Dec 2014 --- MVX series Vortex Flow Meters for Korea Nitto Optical (KORENO) Plant in Pyeongtaek, Korea

- Customer: Korea Nitto Optical (KORENO)-

Koreno has been manufacturing the polarizing thin films for TFT LCD since July, 2000. It's a joint venture of Nitto Denko and was chosen as a high-tech company in the foreign companies' complex in Cheonbuk Industrial Complex located in Pyeongtaek City of Kyeonggi-Do, Korea by Korean government.                                                                              * Location 165 Cheongbuksandan-ro Cheongbuk-myeon Pyeongtaek-si Gyeonggi-do, South Korea * Capacity   - 200 million panel per month   - Annual Sale $850 million per year   * Main Customer Samsung Electronics Company (SEC)
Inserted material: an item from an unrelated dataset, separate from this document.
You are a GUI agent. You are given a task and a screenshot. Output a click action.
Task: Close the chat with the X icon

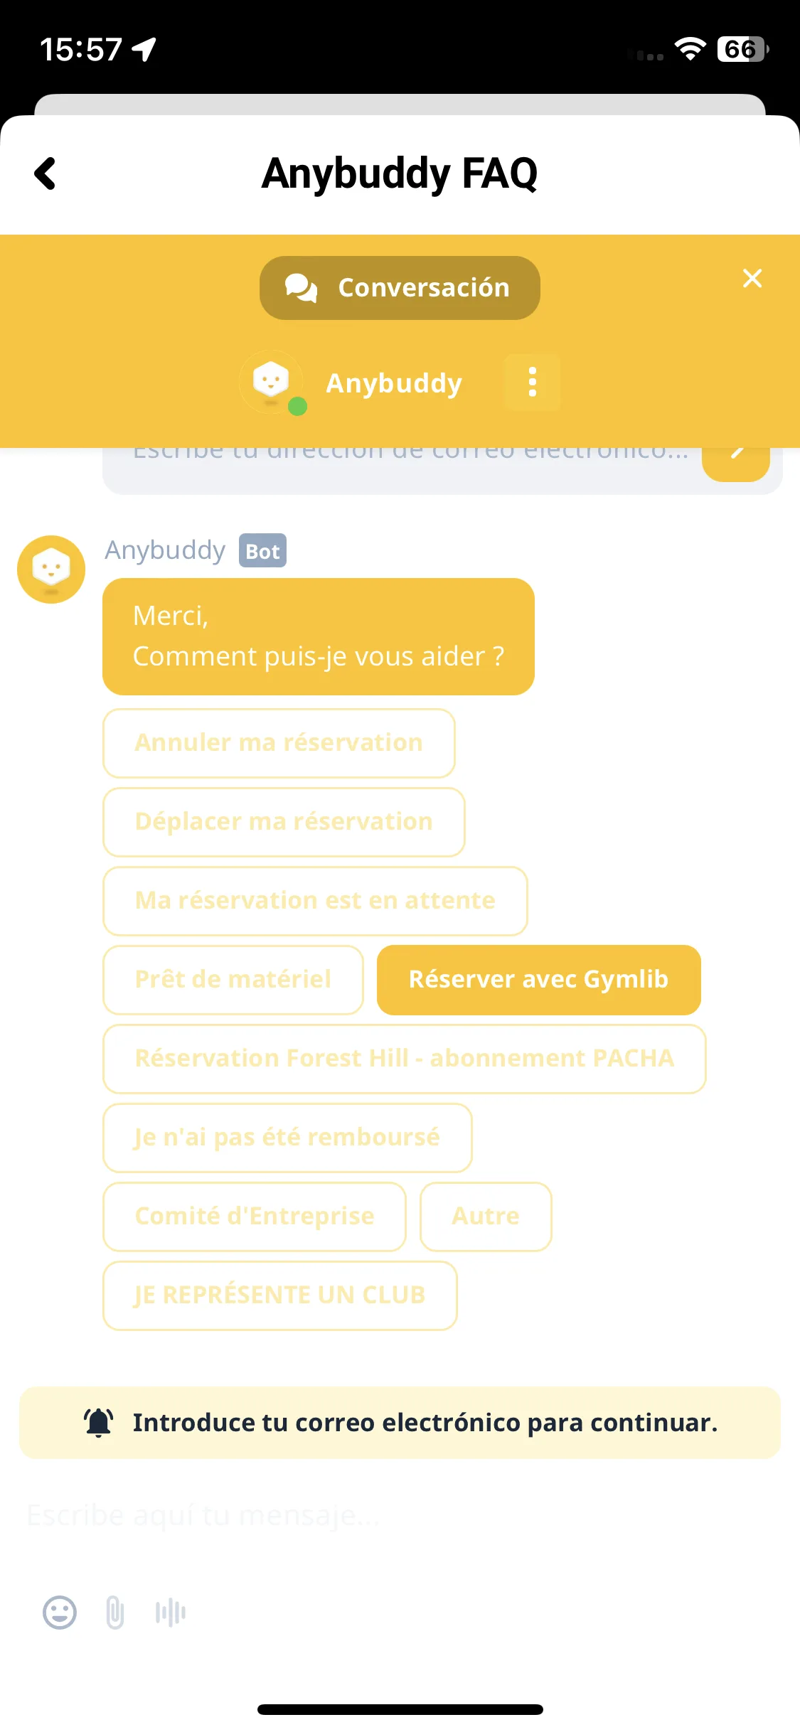[x=752, y=278]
 - Flow Meters Delivered: MVX Series Vortex Flow Meters and ME Series Electromagnetic Flow Meters

  - Specifications:

Vortex Flow Meter Model: MVX-040-I-F (1 Set)            MVX-050-I-F (2 Sets            MVX-080-I-F (1 Set)            MVX-100-I-F (3 Sets)     - Fluid: Saturated Steam (Density: 7.128 Kg/m3)   - Flow Rates: From 1200 to 7000 Kg/h (Span)   - Connection: JIS 10K Flanges   - Material:          Body & Flange - SUS 316 & SUS 304          Indicator - Cast Aluminum   - Oper'/Design Pressure: 10 barg  / 16 barG   - Oper'/Design Temperature:  194.279℃ / 350℃   - Flow Direction: Right to LeftBOT -TOP   - Power: 24VDC   - Output: Pulse   - Accuracy: ± 1%, Reading  Quantity: 7 Sets  Click to visit the website of this flowmeter.

1. Background

The end user, Korea Nitto Optical (KORENO), is currently expanding their production capacity by building a new plant besides the existing plant over three phases. The facility our meters were delivered to and installed for was built as part of the 1st phase. And the contract for this phase was awarded to POSCO Engineering Co., Ltd. And the part of the contract where the system for heating control and the waste water control shall be built was subcontracted to Kukje Building Management System Co., Ltd.

Kukje BMS then selected our MaxiFlo MVX series vortex flow meters and ME series electromagnetic flow meters to measure and control the flows of steam and waste water.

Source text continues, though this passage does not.